Jacob Blessing Joseph, by Harry Anderson
As members of the church, we are privileged to have priesthood holders perform ordinances and blessings on our behalf - from new babies to grave dedications and countless others in-between.
So, it surprises me how often these ordinances are performed incorrectly. Specifically, I hear the following:
“Sister Smith, by the power of the Melchizedek priesthood, we lay our hands upon your head and bless/set apart/confirm etc.”
Oops! Can you spot the incorrect word? Power. The power of these priesthood does not make these ordinance legitimate. It is the authority that the priesthood holder has received that gives them their validity.
So, the correct manner would be to say: “Sister Smith: By the authority of the Melchizedek priesthood, we lay our hands upon your head...”
This is not to say priesthood power is not a great thing to have - it is highly recommended. The difference is nicely explained by Elder Russell M. Nelson. He said “A distinction also exists between priesthood authority and priesthood power. When ordained to an office in the priesthood, one is granted authority. But power comes from exercising that authority in righteousness. Thus, although priesthood holders have authority, they must prepare themselves to have power. That they do through making themselves personally worthy and through learning and practicing the duties and doctrines of the priesthood.” (link here)
A sad example is if a child is confirmed by his father, and the father is not worthy, the confirmation will still be valid. The child will still be a member of the church and have the opportunity to receive the gift of the Holy Ghost. Why? Because the father still has authority, and God is kind.

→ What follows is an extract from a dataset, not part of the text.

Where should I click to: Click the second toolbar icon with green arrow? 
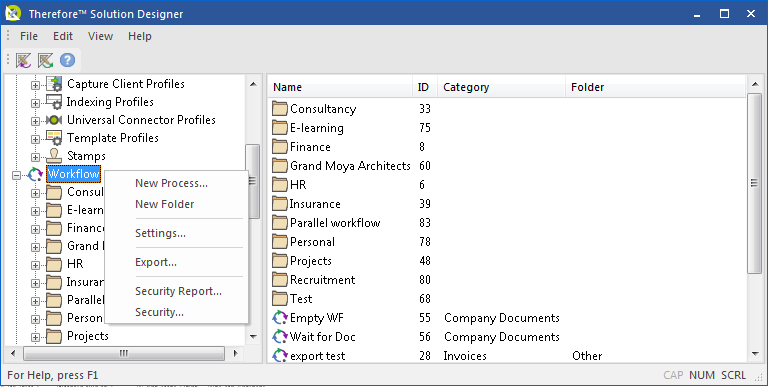(x=46, y=60)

The sad part is that the blessing will be devoid of any real guidance and inspiration from the Holy Ghost because there is no power in it, due to the unworthiness. (Please note that performing an ordinance unworthily not only cheats the person receiving the ordinance, but puts the priesthood holder in deep spiritual doo-doo.)

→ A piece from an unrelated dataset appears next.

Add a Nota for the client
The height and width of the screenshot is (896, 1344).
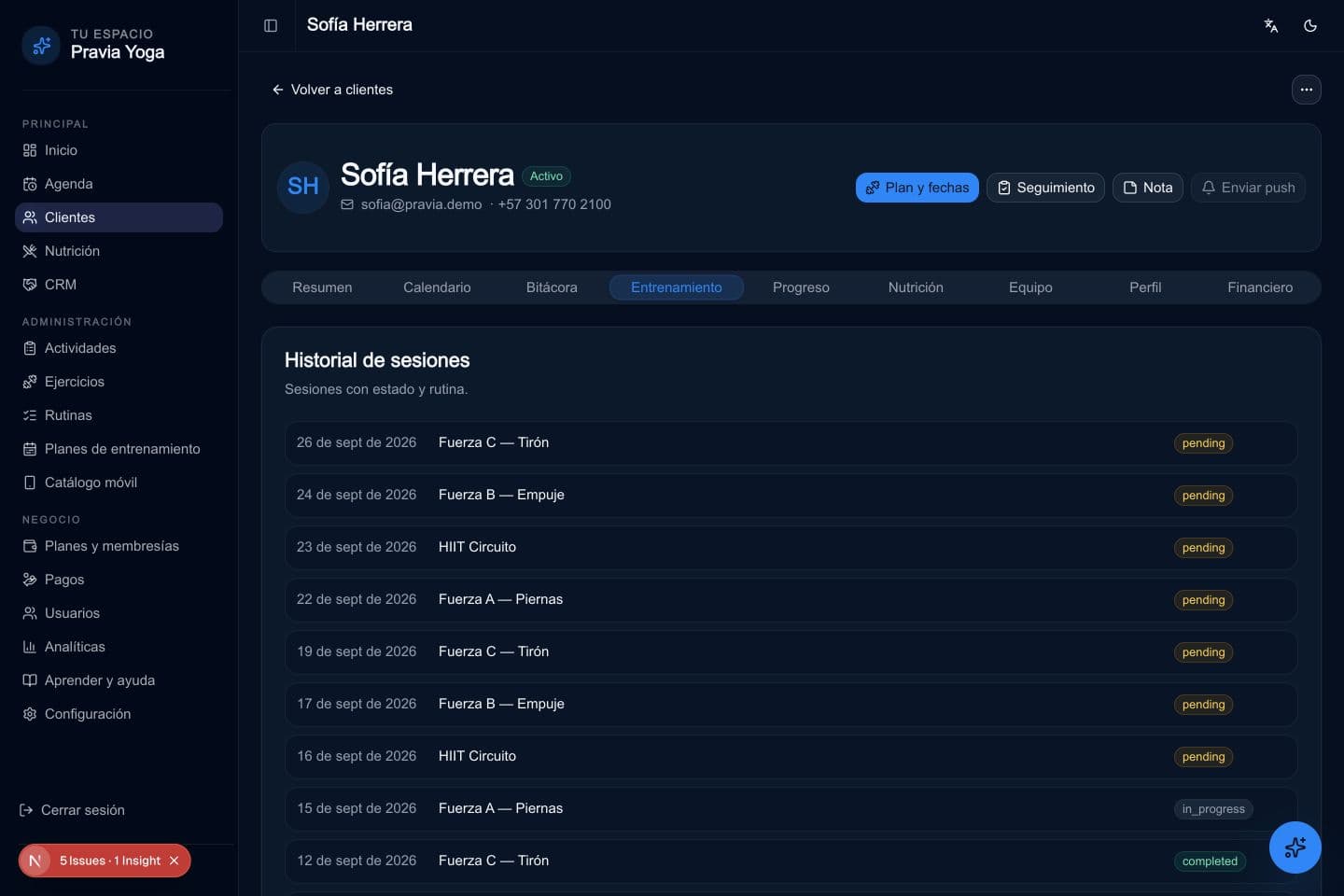coord(1148,188)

To me, one of the most difficult things a priesthood holder will ever be called on to do is to bless the sick when there is no power present. Personally, when I need a blessing, I would like the priesthood to arrive with the proper authority and a bucket full of power.
A great, little-known resource to learn about stuff like this is called The Family Guidebook. You can find instruction on performing ordinances and other great information online here.